Als het cliëntenonderzoek van de makelaar uitwijst op een verhoogd of onacceptabel risico op witwaspraktijken is de makelaar verplicht om hier een melding van te maken bij het FIU (Financial Intelligence Unit) van de Rijksoverheid. De meldplicht geldt ook als het cliëntenonderzoek niet de gewenste resultaten oplevert, of een transactie als ongebruikelijk kan worden gezien. Het FIU besluit dan verder of de ongebruikelijke situatie ook daadwerkelijk verdacht is, en handelt verder of vraagt de melder om meer informatie.
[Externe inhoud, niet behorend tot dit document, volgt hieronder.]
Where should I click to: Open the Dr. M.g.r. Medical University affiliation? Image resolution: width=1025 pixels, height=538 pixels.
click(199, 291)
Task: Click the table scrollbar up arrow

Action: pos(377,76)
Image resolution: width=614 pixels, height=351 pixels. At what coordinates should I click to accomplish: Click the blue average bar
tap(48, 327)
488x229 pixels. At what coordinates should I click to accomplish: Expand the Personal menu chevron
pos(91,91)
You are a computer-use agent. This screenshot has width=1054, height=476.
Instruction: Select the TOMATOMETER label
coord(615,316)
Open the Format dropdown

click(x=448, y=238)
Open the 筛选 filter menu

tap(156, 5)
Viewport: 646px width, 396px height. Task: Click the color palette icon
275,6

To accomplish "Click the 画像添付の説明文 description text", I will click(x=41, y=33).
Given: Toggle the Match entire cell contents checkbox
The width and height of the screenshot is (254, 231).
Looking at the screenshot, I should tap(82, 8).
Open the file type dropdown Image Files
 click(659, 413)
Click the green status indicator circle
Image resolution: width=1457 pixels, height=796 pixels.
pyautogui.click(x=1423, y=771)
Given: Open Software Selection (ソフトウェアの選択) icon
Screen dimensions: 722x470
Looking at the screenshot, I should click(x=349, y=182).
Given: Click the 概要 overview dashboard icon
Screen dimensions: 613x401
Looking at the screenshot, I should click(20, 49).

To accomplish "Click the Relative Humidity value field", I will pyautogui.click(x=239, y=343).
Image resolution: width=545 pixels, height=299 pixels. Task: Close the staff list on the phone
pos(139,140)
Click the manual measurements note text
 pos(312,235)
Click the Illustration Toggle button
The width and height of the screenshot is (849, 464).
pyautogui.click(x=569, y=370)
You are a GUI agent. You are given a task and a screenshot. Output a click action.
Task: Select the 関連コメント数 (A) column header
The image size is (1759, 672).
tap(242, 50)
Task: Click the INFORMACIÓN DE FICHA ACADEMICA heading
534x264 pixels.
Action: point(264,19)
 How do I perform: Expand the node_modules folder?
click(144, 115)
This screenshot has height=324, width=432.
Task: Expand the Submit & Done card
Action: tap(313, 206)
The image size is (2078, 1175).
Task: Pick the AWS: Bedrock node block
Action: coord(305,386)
Bij het doen van een melding is de makelaar ook verplicht om zich aan een aangescherpte bewaarplicht te houden.

Bewaarplicht

De bewaarplicht verplicht de makelaar om alle gegevens betreffende het cliëntenonderzoek minstens 5 jaar te bewaren, en toegankelijk te maken voor eventueel verder onderzoek. Na het maken van een melding bij het FIU geldt deze plicht ook, met een verscherpte vereiste voor de opslag van gegevens. In dit geval moeten ook alle gegevens die nodig zijn om de transactie te reconstrueren, een afschrift van de melding, en een ontvangstbevestiging van het FIU worden bewaard.

Verscherpt cliëntenonderzoek

Naar aanleiding van de geïdentificeerde partijen kan er reden zijn tot een verscherpt cliëntenonderzoek. Voorbeelden van redenen om het onderzoek aan te scherpen zijn: de betrekking van partijen uit risicolanden of politiek prominente personen, transacties door middel van cryptocurrencies, of als één van de partijen negatief bekend staat bij een financiële regulerende instantie.

De richtlijnen voor het in stand zetten van een verscherpt onderzoek zijn te vinden in sectie 5.3 van de leidraad betreffende Wwft voor makelaars.